◆ **Travail demandé**
(a) D'après l'extrait sur les législatives de 2024 au Togo, dans quel délai le Code électoral impose-t-il l'annonce des résultats provisoires ?
(b) Dites si chacune des affirmations suivantes concorde avec l'extrait sur les législatives de 2024 au Togo, en justifiant par une citation exacte : (i) le dépouillement a commencé le matin du 29 avril ; (ii) le chef de l'État a voté à Pya, dans le nord du pays ; (iii) la Cour constitutionnelle doit valider les résultats des législatives.
(c) Prolongez l'extrait sur les législatives de 2024 au Togo en reprenant le récit après sa dernière phrase.

+++ Extrait du texte

Législatives 2024 au Togo: une phase du dépouillement.

Les dépouillements avaient débuté en fin de journée du 29 avril dans les bureaux de vote et la Commission électorale avait annoncé en soirée de ce 29 avril que « les tendances des résultats provisoires seront annoncées au cours de la nuit électorale ». Il en a été autrement avec les scores électoraux révélés au compte-gouttes jusqu’au soir du 04 mai 2024.

Début du dépouillement des bulletins de vote aux élections législatives, dans un bureau à Lomé, le 29 avril 2024.

Les résultats des législatives devront ensuite être validés par la Cour constitutionnelle. Selon le Code électoral, les résultats provisoires doivent être annoncés dans les six jours suivant le vote. A Lomé, la capitale, les électeurs ont été peu nombreux aux urnes le 29 avril, et le vote s’est déroulé sans incident, globalement. Le Togo, pays de 8,8 millions d’habitants coincé entre le Bénin et le Ghana, est dirigé par la famille Gnassingbé depuis les années 1960: l’actuel Président, Faure Gnassingbé, est arrivé à la tête de l’Etat en 2005 à la suite de son père, Eyadèma Gnassingbé, qui a dirigé le pays d’une main de fer pendant près de 38 ans. « En me réjouissant du déroulement paisible du scrutin sur l’ensemble du territoire national, j’exhorte tous nos concitoyens à accomplir leur devoir civique dans la sérénité pour la consolidation de nos acquis démocratiques« , avait confié sur X le Chef de l’Etat après avoir voté dans son fief familial de Pya, dans le nord du pays.

++++++
+++ Données fournies

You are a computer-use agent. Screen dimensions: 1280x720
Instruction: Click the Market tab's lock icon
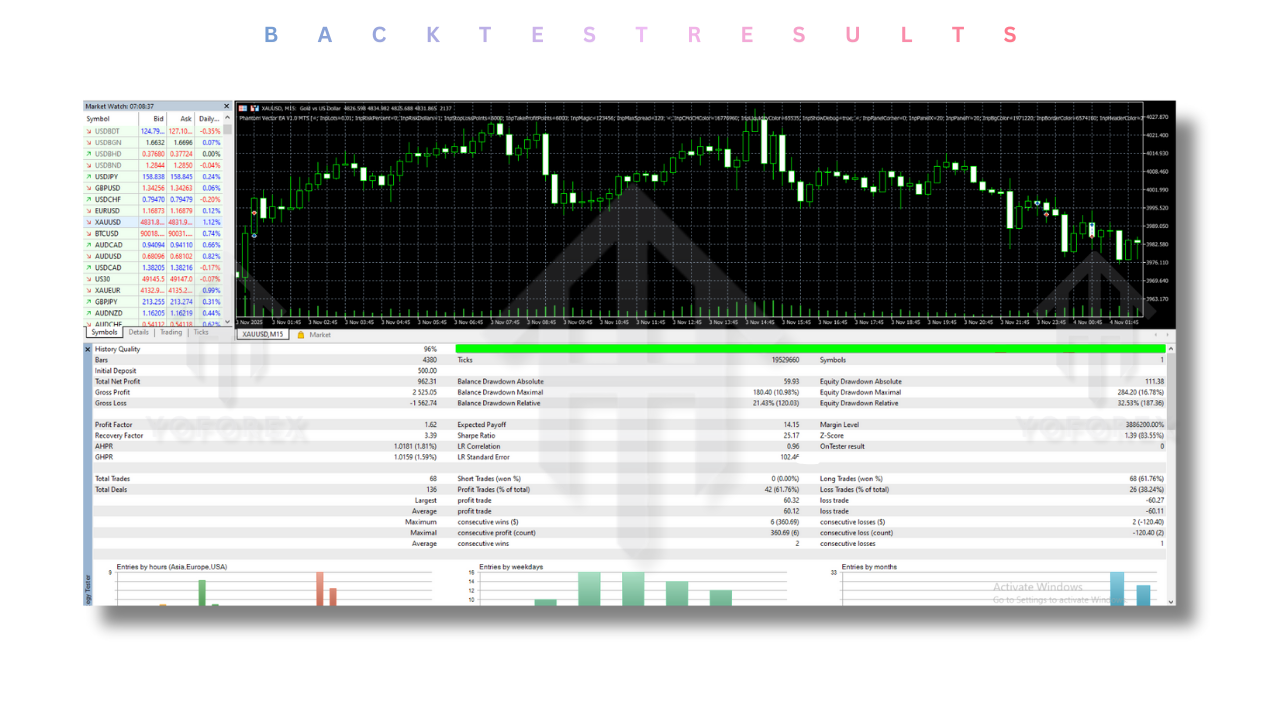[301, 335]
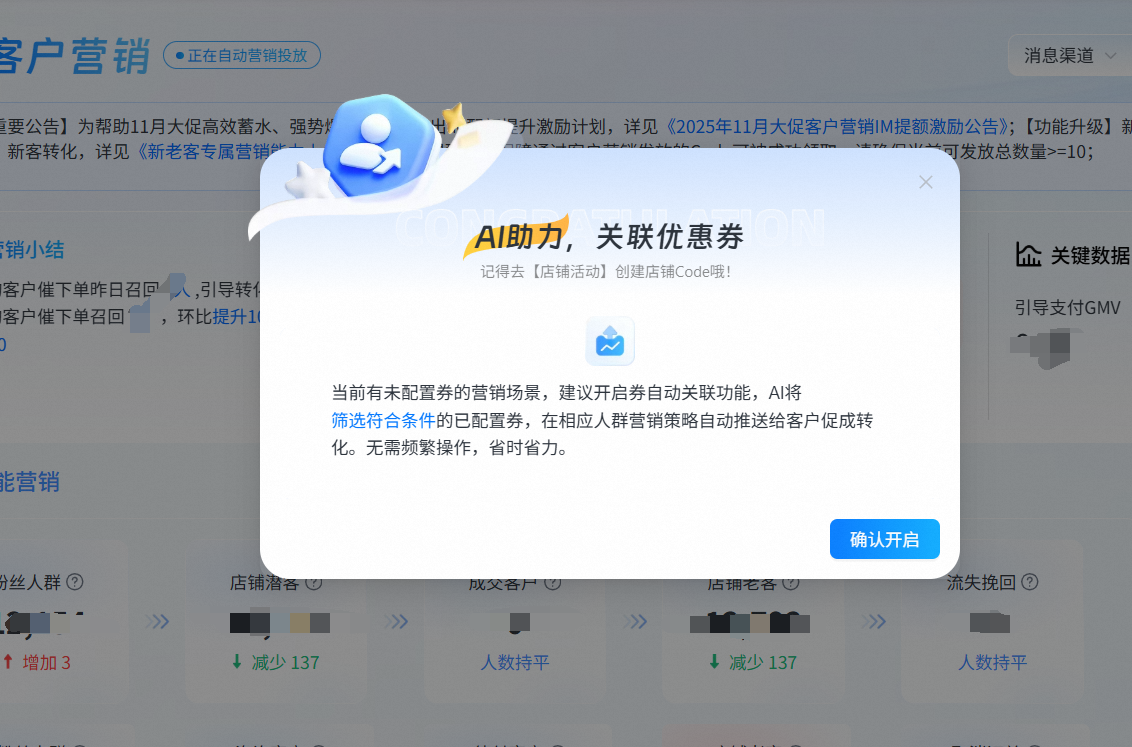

++++++
+++ Données fournies

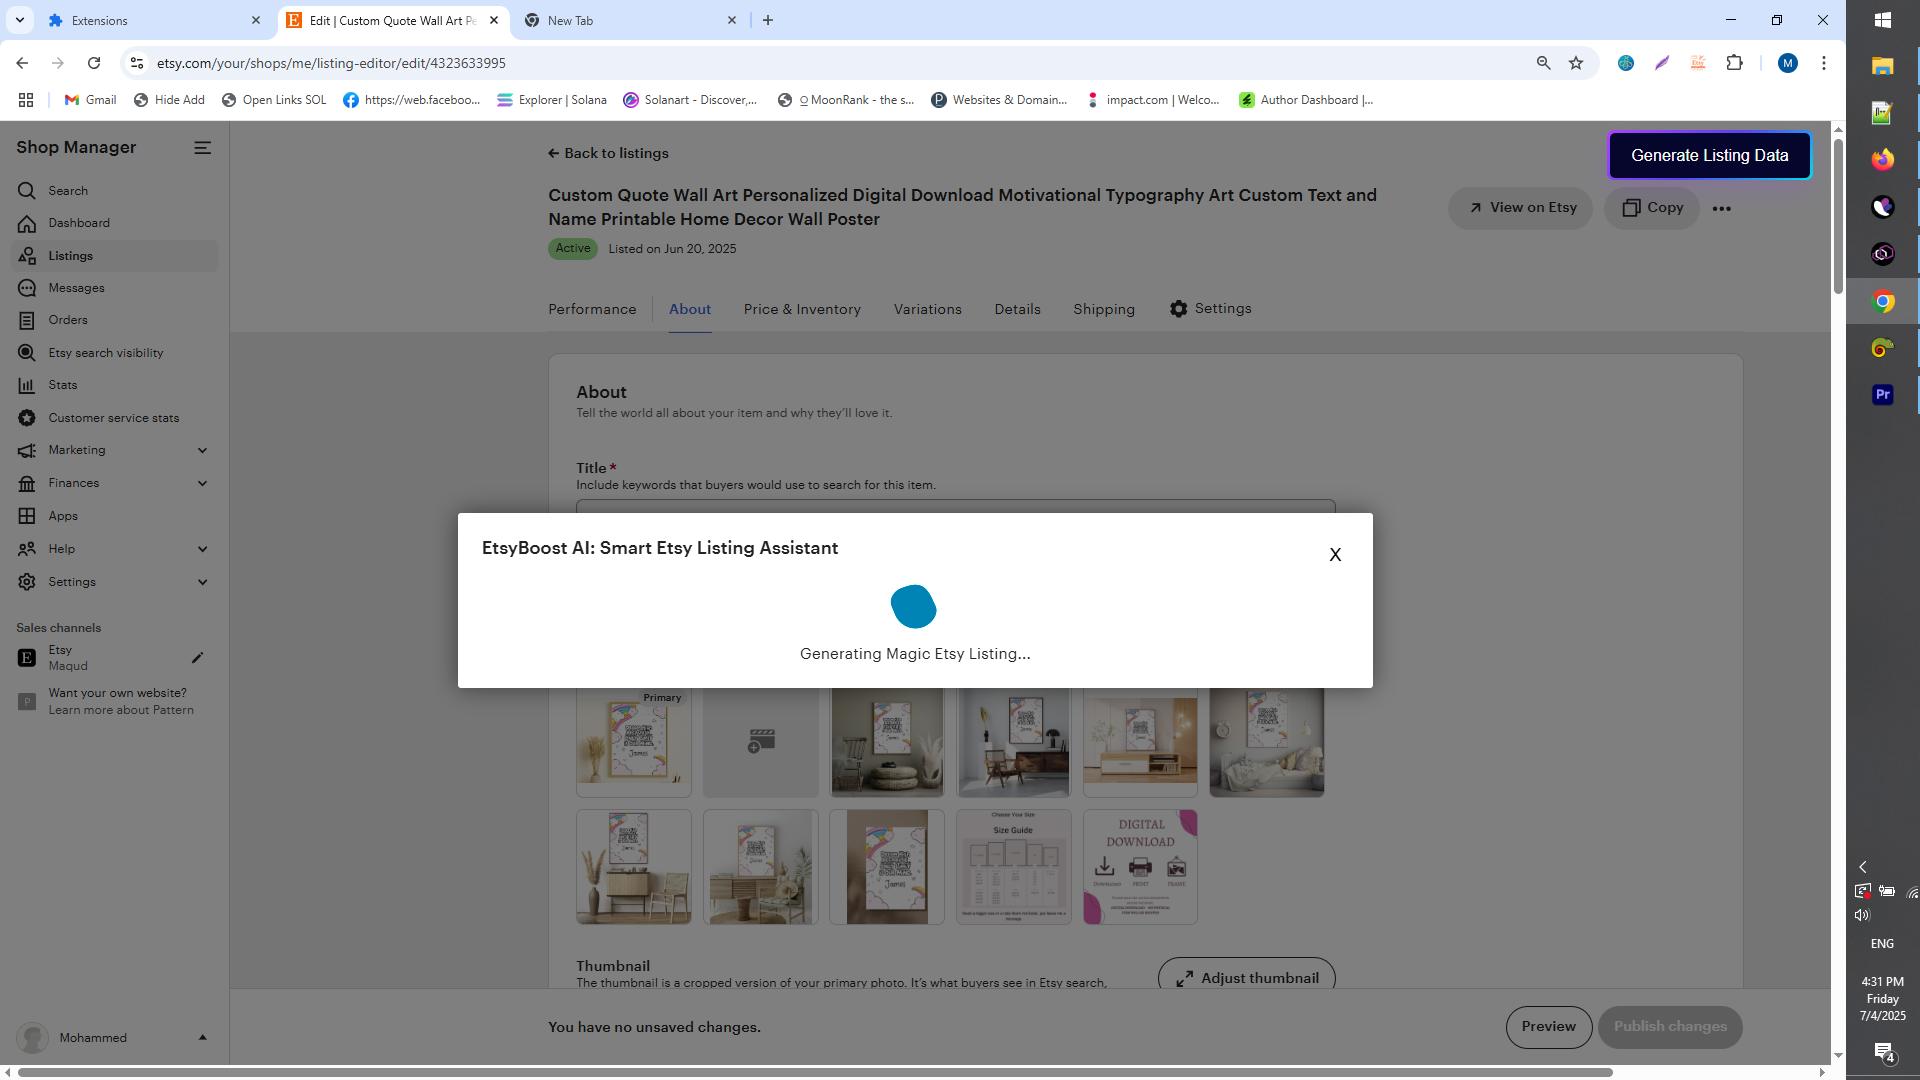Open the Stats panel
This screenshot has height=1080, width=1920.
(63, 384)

++++++
+++ Données fournies

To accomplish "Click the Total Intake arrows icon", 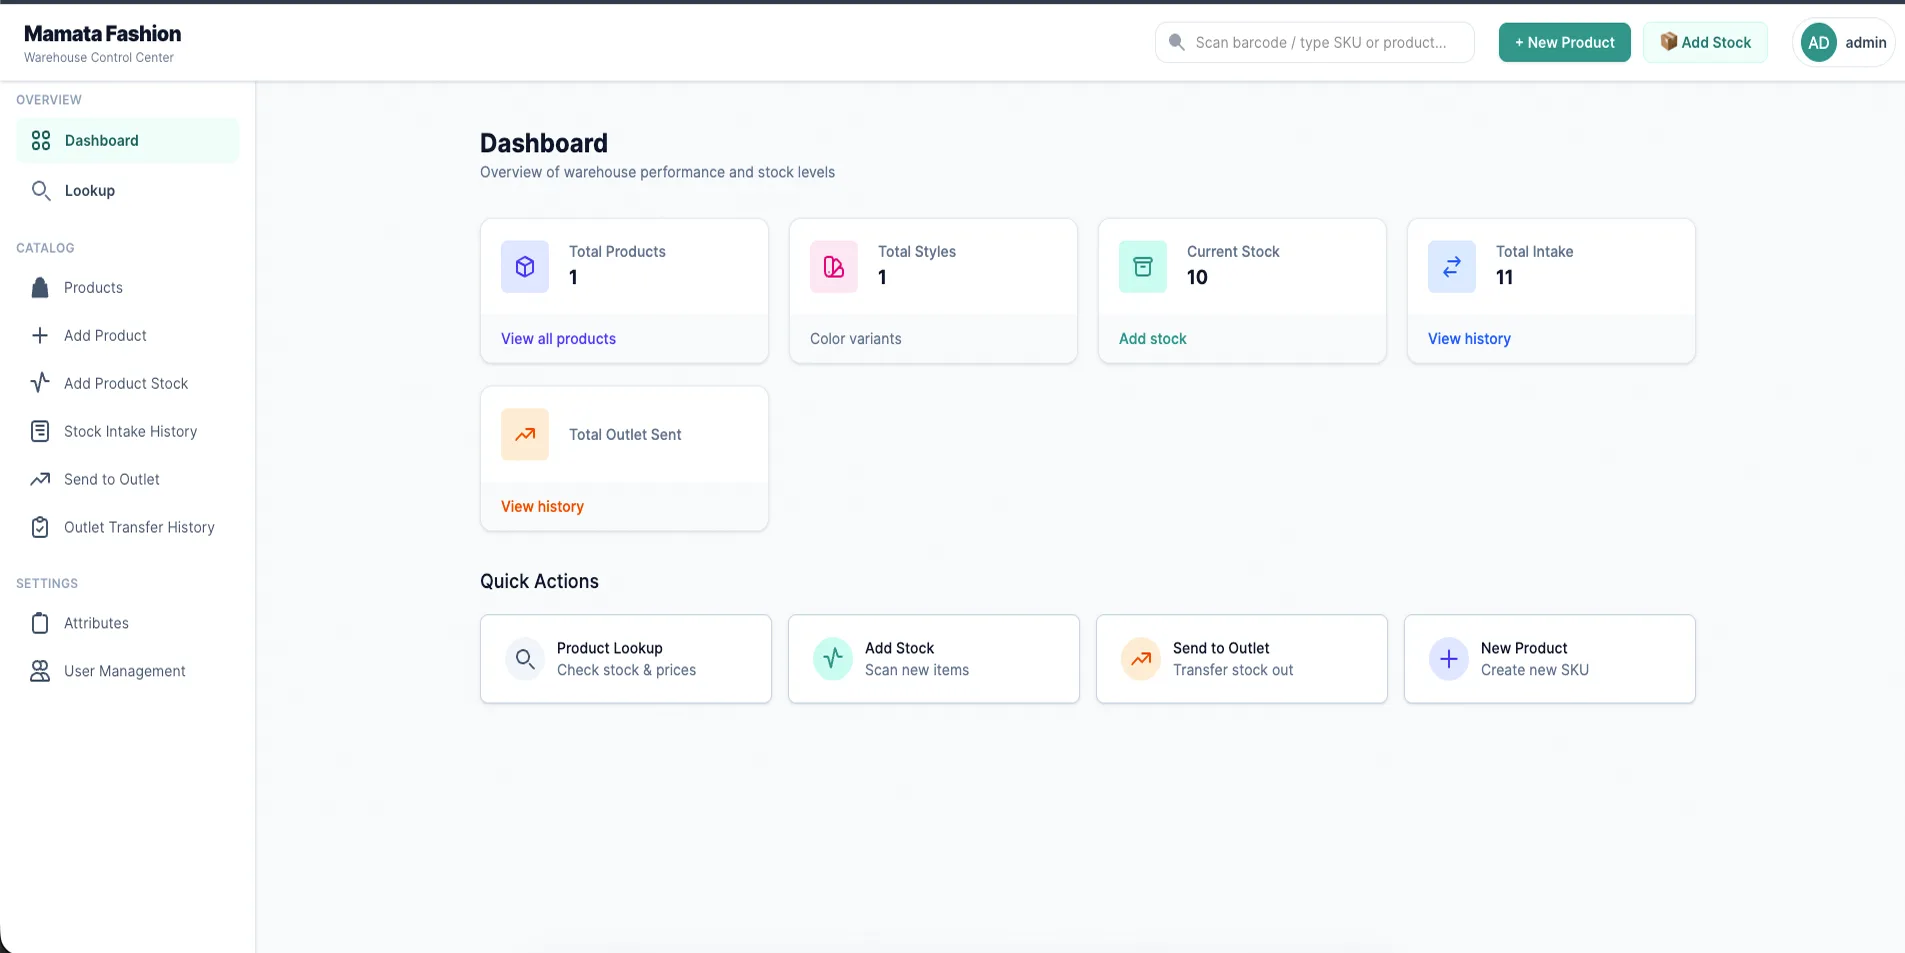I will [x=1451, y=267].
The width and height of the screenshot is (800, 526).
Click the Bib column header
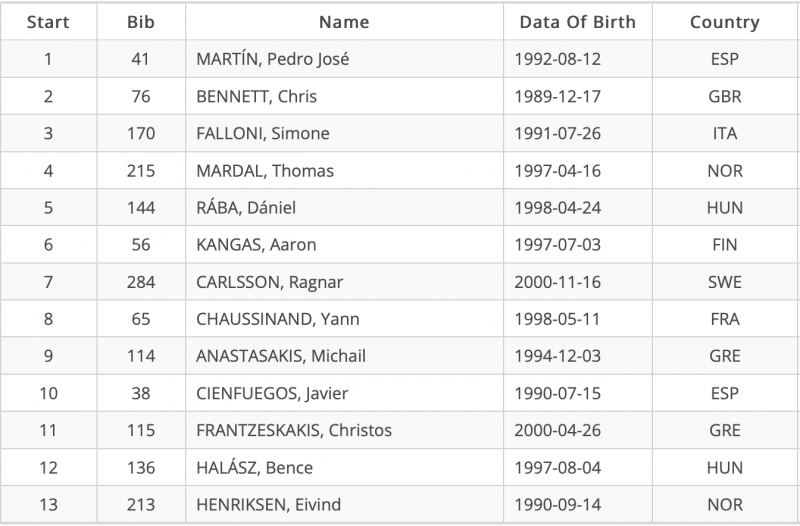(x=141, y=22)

++++++

◆ **Réponses attendues**
(a) Dans les six jours suivant le vote.

(b)
(i) Non : « Les dépouillements avaient débuté en fin de journée du 29 avril ».
(ii) Oui : « après avoir voté dans son fief familial de Pya, dans le nord du pays ».
(iii) Oui : « Les résultats des législatives devront ensuite être validés par la Cour constitutionnelle. »

(c)
Amnesty International a toutefois dénoncé lundi 29 avril dans un communiqué « des élections sur fond de musellement des voix dissidentes ». « Je suis là pour accomplir mon devoir civique et suis sûr que mon parti politique va gagner ces élections », avait déclaré Robert Aloudji, mécanicien, juste avant l’ouverture de son bureau de vote à Lomé.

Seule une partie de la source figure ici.